I still think the world of private investments is better than that of passive stocks. Most people simply refuse to buy businesses, which brings down valuations for those of us willing to take the plunge. Even things like blogs sell for very reasonable multiples, partly because when you buy something like that you’re really just buying yourself a little extra work.
Basically, it boils down to this. Every opportunity has pros and cons. Passive investments tend to have high valuations. Starting your own business from scratch is risky but potentially very lucrative. And buying a business from someone means you’ve condemned yourself into a world of active management without a clear-cut plan to scale a business upwards.
When you focus solely on the downside of an opportunity, it becomes really easy to dismiss it out of hand. This leads to inaction, which is perhaps one of the worst things you can do to your money.
Opportunity costs are real
I know too many value investors who are too content to let capital sit on the sidelines for years, waiting for the right opportunity.
Some of these guys are convinced the market has been overvalued since at least 2013, and that we’re just a few months away from a 2009-style crash.
And hell, these guys are downright reasonable compared to precious metal nuts. These guys have 50% of their portfolio in stupid stuff like silver coins or gold bars, convinced the world is going to go to hell. Only then will they be kings, exchanging their precious metals in exchange for the loveliest of bodies. FINALLY, GOLD NUTS WILL GET THEIR DUE.
Sure, gold or silver might go up, but that stuff will never pay you a dividend or anything like that. Precious metals have barely beaten inflation over time.
Besides, the problem with looking at the world in that way is you miss out on a lot of opportunity.
I’m the first to admit I think the Canadian stock market looks expensive and the U.S. might be even worse. But countries like Russia, Brazil, and others are downright cheap. There’s opportunity in the developing world today.

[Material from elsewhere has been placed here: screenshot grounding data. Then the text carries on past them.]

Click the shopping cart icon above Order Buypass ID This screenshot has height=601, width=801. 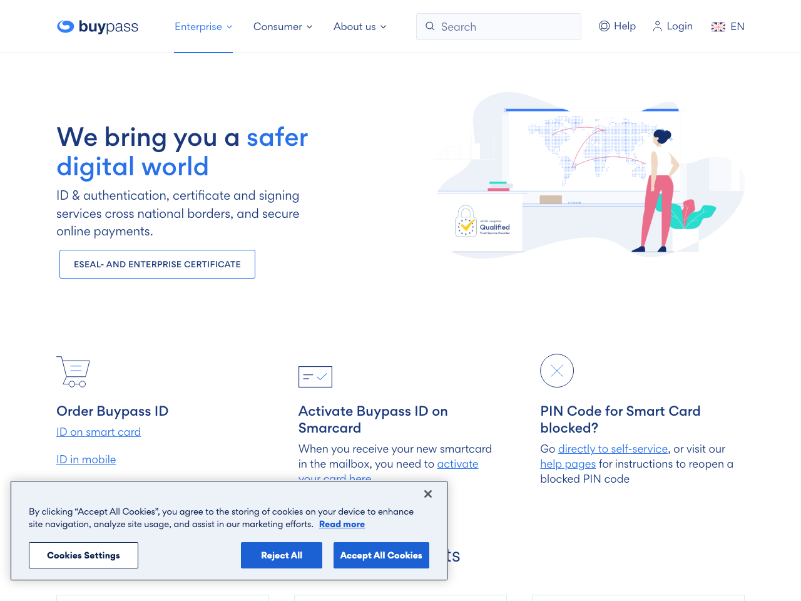tap(73, 371)
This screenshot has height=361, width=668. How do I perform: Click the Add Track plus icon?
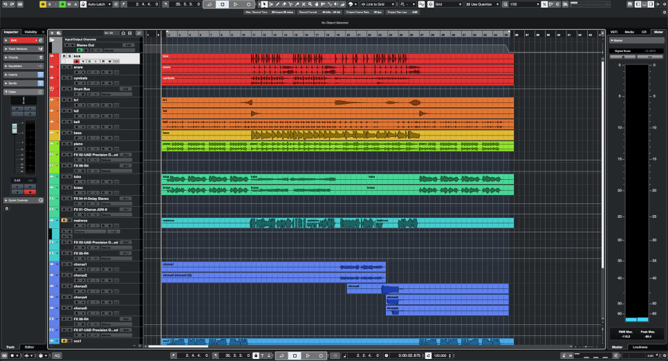52,33
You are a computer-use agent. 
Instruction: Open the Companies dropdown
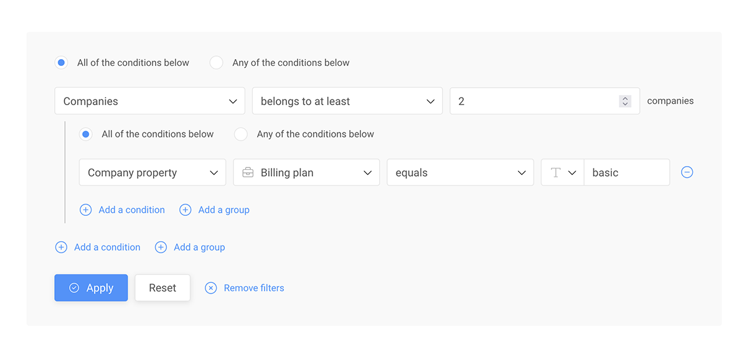tap(150, 101)
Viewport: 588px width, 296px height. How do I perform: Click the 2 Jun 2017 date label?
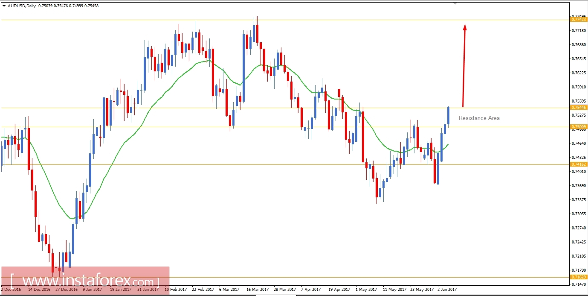pyautogui.click(x=447, y=289)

It’s the same thing with real estate. I invested in the sector back in the early 2000s, earning great returns on my cash. And then everyone else noticed the space, so I left. These days I still invest in real estate, but through private mortgages and through undervalued REITs.
I’m still finding ways to invest in things, just not via the ways everyone else is.

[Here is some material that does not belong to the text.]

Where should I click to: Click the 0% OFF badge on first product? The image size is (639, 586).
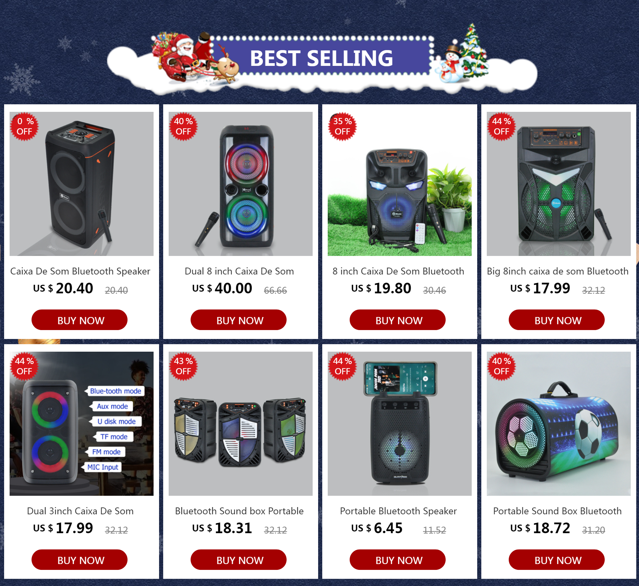[24, 126]
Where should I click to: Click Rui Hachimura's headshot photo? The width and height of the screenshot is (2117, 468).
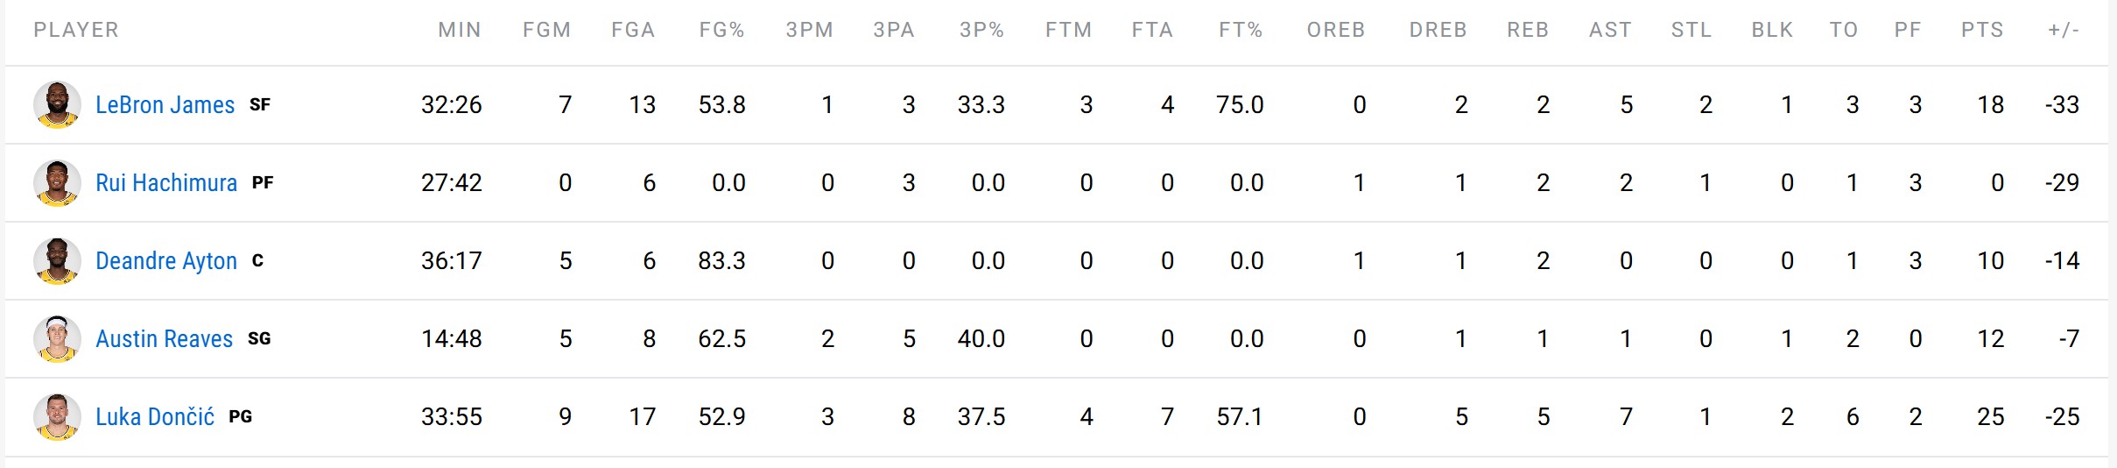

As long as you keep your eyes open, there will always be opportunities. I’m 95% invested right now, with my 5% cash position mostly as a cash buffer to pay for any big expenses. You should be too.
There’s a term I heard the other day describing this phenomenon that I really like. It’s called having an optimism bias.
There’s little doubt in my mind that the reason why most billionaires became rich is because they have a built-in optimism bias. There’s more to it than that, obviously (hard work and intelligence help), but having the ability to continually put money to work even when things might not look so good is an underrated skill.
I’m not saying you need to run out and buy everything all of the time. That’s silly. You can be selective and still have a healthy optimism bias. It’s not hard for a retail investor to avoid 99% of the market and still end up with a good diversified portfolio. Hell, you can even make the decision to avoid the stock market altogether and invest in private businesses or lending money to your cousin’s real estate business.
The key is to selectively identify opportunities and put your money to work in them. Having a good optimism bias doesn’t mean you invest in everything or even that you’re 100% fully invested. What it does mean is that you’re not afraid to put money to work in opportunities you find attractive.
Master the fear of losing money and you’ll be ahead of your peers. That’s the key. And remember, if the world goes to hell and you lose all your money, you’ll at least have plenty of sympathy.